Le care pour les pros du care

Nous considérons que l’appellation « soignant » est réducteur, aussi nous préférons utiliser le terme de « Professionnels du Care ».

Pour les pros du care

Le CARE

Définition

Le terme de care désigne une attitude envers autrui que l’on peut traduire en français par les termes d’attention », de « souci », de « sollicitude » ou de  » prendre soin ». Chacune de ces traductions renvoie potentiellement à un aspect du care : le terme d' »attention » insiste sur une manière de percevoir le monde et les autres ; ceux de « souci » et de « sollicitude » renvoient à une manière d’en tenir compte et d’être préoccupé par eux ; enfin, celui de soin, à une manière de s’en occuper concrètement.

Les caractéristiques du care

Universel

La capacité à prendre des responsabilités, le travail du care et la satisfaction des besoins  en font une activité centrale et essentielle de la vie humaine : il existe une sorte d’universalité du care qui peut ainsi caractériser le type de relation qu’il convient d’avoir avec un autre être humain.

Invisible

Le care renvoie à une réalité ordinaire : le fait que des gens s’occupent d’autres gens, s’en soucient et veillent ainsi au fonctionnement ordinaire du monde.

Le trait essentiel du care est son invisibilité. Le care se définirait à partir de cette attention spécifique à l’importance non visible des choses et des moments, à la dissimulation inhérente de l’importance.

Interdépendant

L’interdépendance implique que tous les problèmes sont liés, qu’il faut les aborder tous en même temps. Avec la mondialisation, le niveau d’interdépendance augmente et nous devons nous y adapter.

Il faut faire sortir le care d’un espace soignant pour le faire entrer dans un espace plus relationnel, dans une écologie humaine dans laquelle, nous sommes tous dépendants.
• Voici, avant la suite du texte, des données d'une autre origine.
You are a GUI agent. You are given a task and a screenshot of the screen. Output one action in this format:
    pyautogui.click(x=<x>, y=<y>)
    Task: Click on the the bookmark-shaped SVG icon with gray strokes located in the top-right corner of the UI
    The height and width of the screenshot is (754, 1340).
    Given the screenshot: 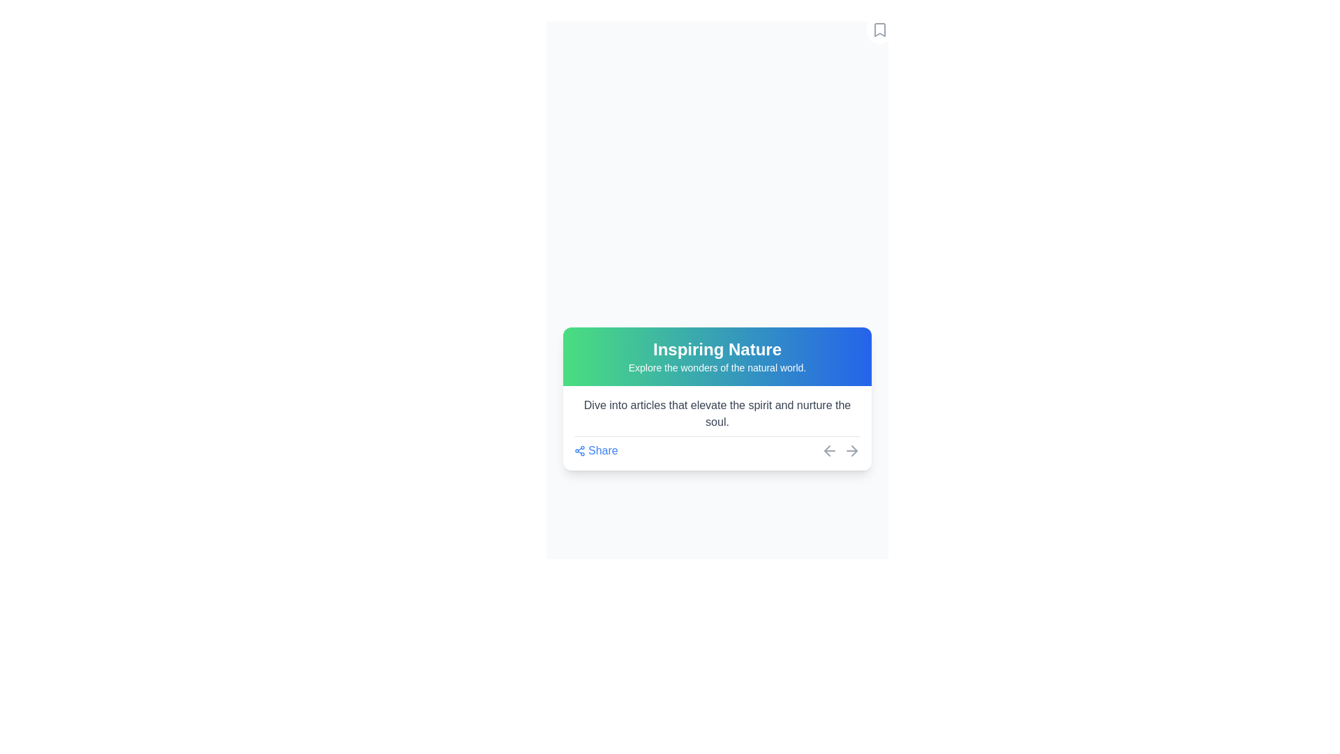 What is the action you would take?
    pyautogui.click(x=880, y=29)
    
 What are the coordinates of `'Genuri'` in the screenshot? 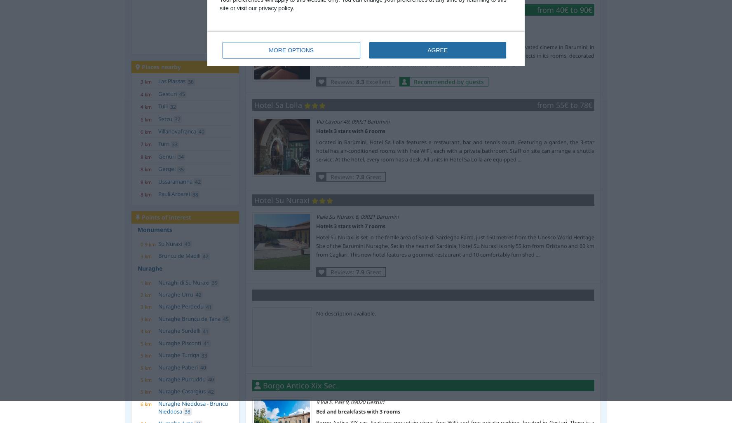 It's located at (166, 156).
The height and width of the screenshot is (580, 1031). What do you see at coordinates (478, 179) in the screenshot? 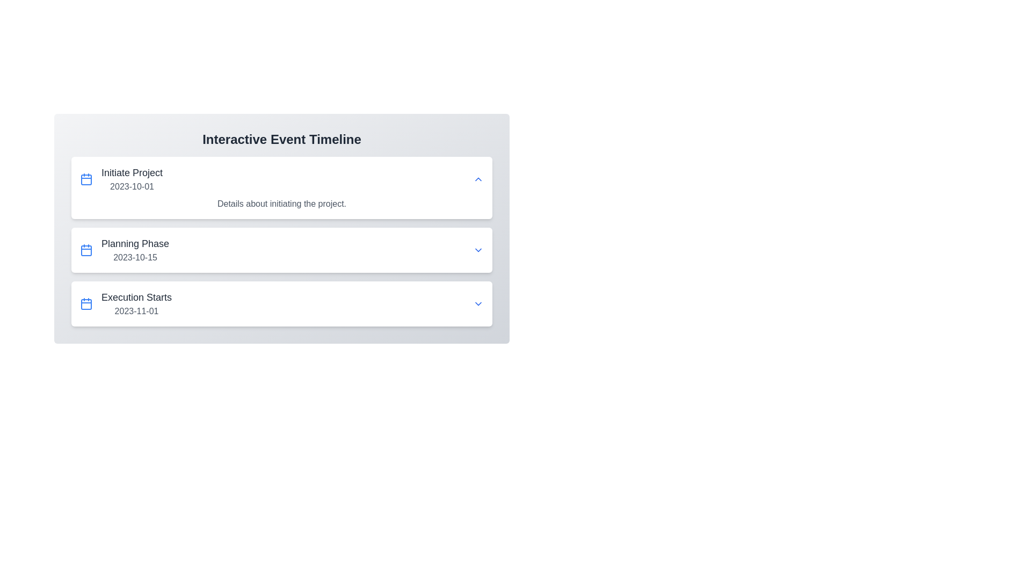
I see `the interactive icon on the far right of the 'Initiate Project 2023-10-01' section` at bounding box center [478, 179].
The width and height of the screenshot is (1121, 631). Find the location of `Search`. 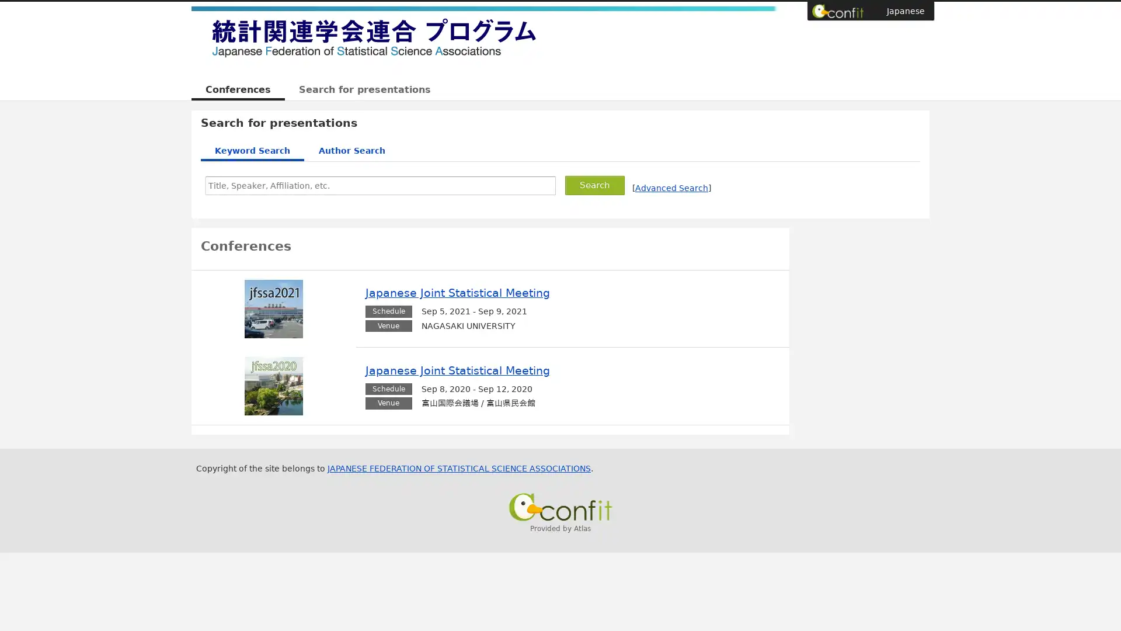

Search is located at coordinates (594, 184).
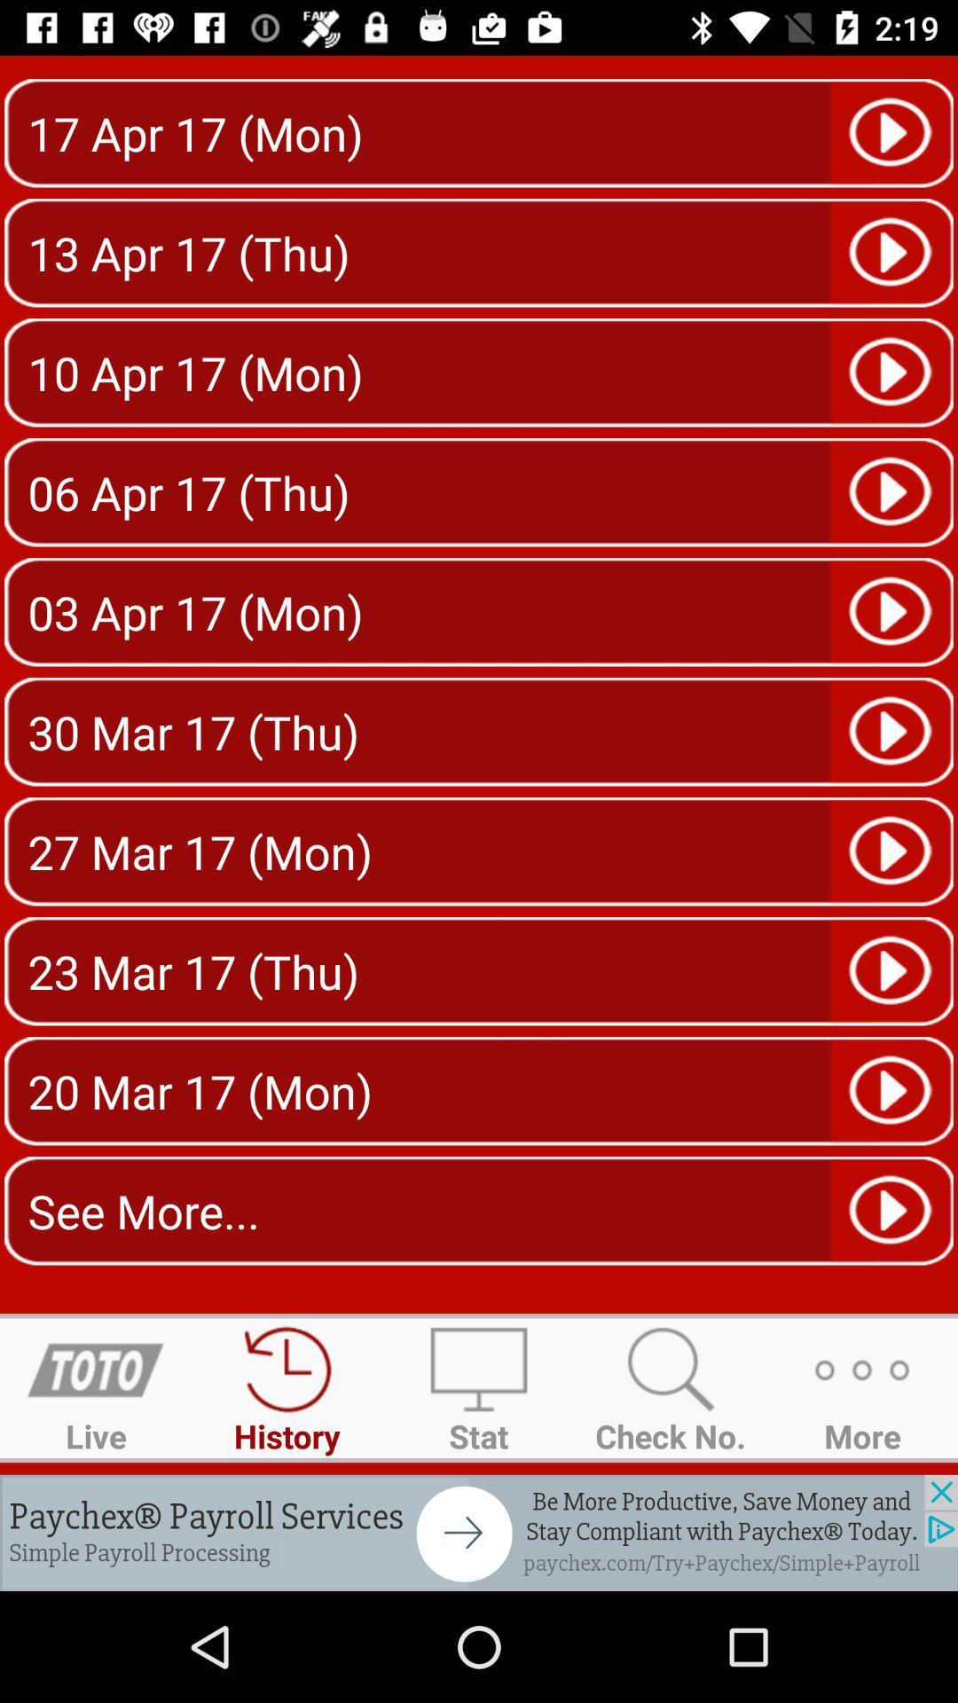  What do you see at coordinates (479, 1532) in the screenshot?
I see `paychex advertisement` at bounding box center [479, 1532].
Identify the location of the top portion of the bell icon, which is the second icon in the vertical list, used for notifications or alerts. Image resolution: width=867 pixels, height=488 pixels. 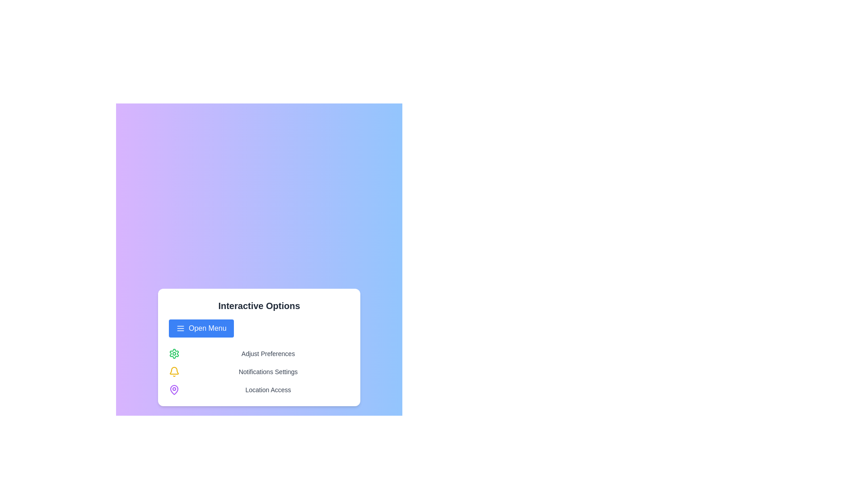
(174, 370).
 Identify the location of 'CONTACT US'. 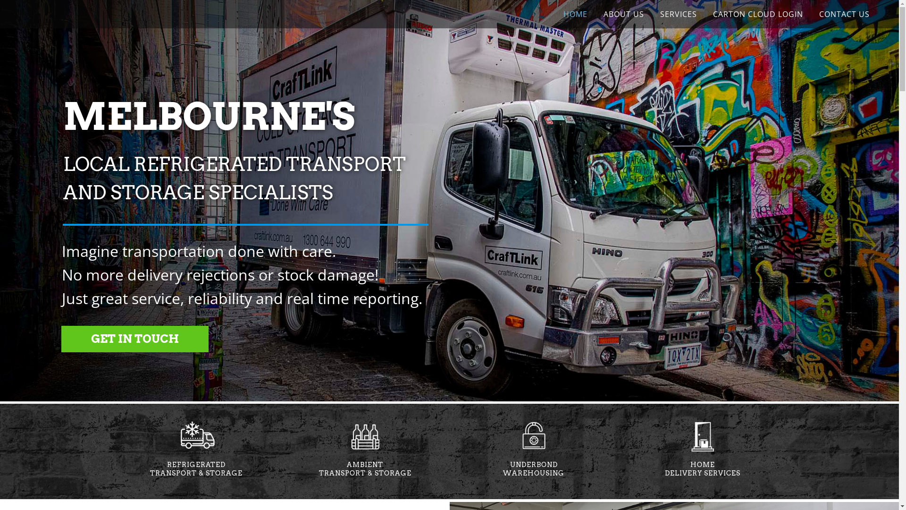
(844, 14).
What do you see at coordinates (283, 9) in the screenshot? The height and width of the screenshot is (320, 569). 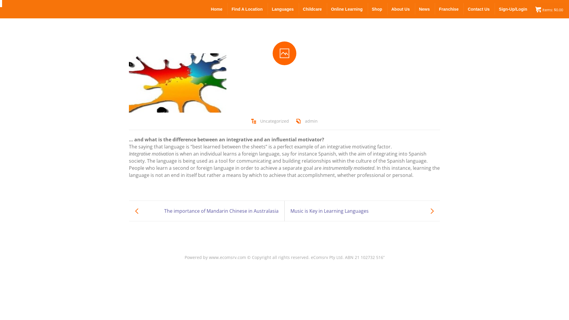 I see `'Languages'` at bounding box center [283, 9].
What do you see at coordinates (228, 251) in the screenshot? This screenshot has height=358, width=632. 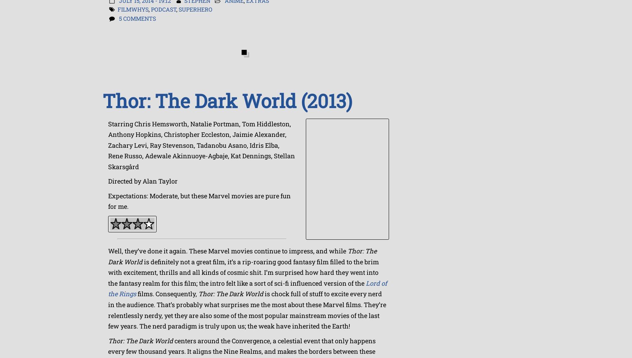 I see `'Well, they’ve done it again. These Marvel movies continue to impress, and while'` at bounding box center [228, 251].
Effectivement le soin, comme proposition médicalisée, introduit de l’inégalitaire alors que le prendre soin réhabilite une égalité entre tous les êtres humains.

En bref, le care, ce serait avoir du coeur dans tous les champs de la société. 

Pour cela nous devons développer une attitude empathique (ressentir en dedans) plutôt qu’une attitude sympathique (ressentir avec). Dans l’empathie, je ressens de l’intérieur que je comprends alors que dans la sympathie je ressens les sentiments d’un autre ce qui peut conduire à un chaos émotionnel. Comme le dit Jacques Salomé, c’est en faisant sien le problème de l’autre qu’on multiplie les difficultés.